Song of Songs 2:5a
- KJV: Stay me with flagons…
- NIV: Strengthen me with raisins…
- NASB: Strengthen me with raisin cakes…
Given the raisin-oriented interpretation across translations, it’s likely no surprise that “flagons” is the odd man out. Other verses in the Bible with this word are similarly off.
Hosea 3:1 refers to those who “turn to other gods and love raisin cakes” in the NASB, and the NIV only differs by prepending it with “the sacred”. Meanwhile, the KJV calls them those “who look to other gods, and love flagons of wine.” More with the flagons. What gives?
2 Samuel 6:19 records David giving out a “cake of raisins” (NIV) to citizens among other things. The NASB says, in essence, the same thing. The KJV remains focused, translating it as “flagons of wine“.
These raisin cakes were made in two shapes — a nude female with oversized sexual features or a triangle representing the vulva.
Isaiah 16:7 refers to wanting “the raisin cakes of Kir Hareseth” in the NIV, and NASB, but the KJV avoids the word altogether. “For the foundations of Kir-Hareseth shall ye mourn” it says. So it’s like they don’t even buy into the flagons concept consistently.
One thing is certain; these items are food tied to religious festivals. David’s gifts accompanied a great party, which triggered a fight with his wife about indecency, and the Hosea and Isaiah references tie these treats to cultic celebrations.
Meanwhile, Jeremiah 7:18 describes people making cakes to portray the well-known fertility goddess Ishtar, also called the Queen of Heaven. The extensive sexual rituals this cult centered around apparently included — get this — raisin cakes made in a couple shapes.
One was Ishtar herself, a nude female with oversized sexual features. The other was a triangle representing the vulva.

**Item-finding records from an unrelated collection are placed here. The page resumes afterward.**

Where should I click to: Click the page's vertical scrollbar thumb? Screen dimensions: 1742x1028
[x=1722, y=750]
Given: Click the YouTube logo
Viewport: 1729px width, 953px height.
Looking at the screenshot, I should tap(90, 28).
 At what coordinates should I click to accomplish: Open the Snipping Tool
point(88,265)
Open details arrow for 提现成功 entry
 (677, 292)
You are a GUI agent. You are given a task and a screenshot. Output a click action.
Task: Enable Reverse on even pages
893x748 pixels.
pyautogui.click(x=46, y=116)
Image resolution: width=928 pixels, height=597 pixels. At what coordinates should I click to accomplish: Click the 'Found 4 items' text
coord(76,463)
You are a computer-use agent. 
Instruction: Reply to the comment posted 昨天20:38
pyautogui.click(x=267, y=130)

Not very subtle, I admit, but these simple pastries were unsurprisingly popular and well-known throughout the region, even in other cultures like the Hebrews. You didn’t have to worship Ishtar to know, recognize, and enjoy the triangular treats and even appreciate a secularized version of the sexual message they portrayed.
As a result, it’s highly possible that these seemingly innocent raisin cakes were actually rich in erotic symbolism.